Natural Language Processing

Sources Overview

Books:
- Ekaterina Kochmar - Getting Started with Natural Language Processing-Manning (2022)

Sample Use Cases

Information search
Information retrieval

Basics

In NLP important concept is a vector. Characters can be represented as vectors, words, or documents can be represented as vectors.
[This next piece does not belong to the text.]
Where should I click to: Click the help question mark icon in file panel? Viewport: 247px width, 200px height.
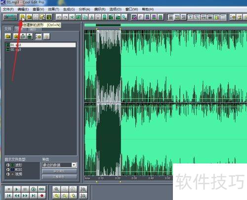[x=46, y=37]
For example, two documents can be represented as vectors based on the number of occurences of specific words.

Example

SchemaPython Implementation

doc1 = "meeting ... management ... meeting ... management ... meeting" # (1) 
doc1 += "... management ... meeting ... meeting" 
vector = [0, 0] # (2)
for word in doc1.split(" "):
    if word == "management":
        vector[0] = vector[0] + 1 # (3)
    if word == "meeting":
        vector[1] = vector[1] + 1 # (4)
print(vector) # (5)

represents a document based on keywords only
initializes array vector
count for "management" is incremented in cell 0
count for "meeting" is incremented in cell 1.
[3, 5]

Two vectors can be compared between each other by either length or by measuring angle between them.

Info

Cosine similarity estimates the similarity between two nonzero vectors in space (or two texts represented by such vectors) on the basis of the angle between these vectors — for example, the cosine of 0° equals 1, which denotes the maximum similarity, and the cosine of 180° equals –1, which is the lowest value. Unlike Euclidean distance, this measure is not affected by vector length.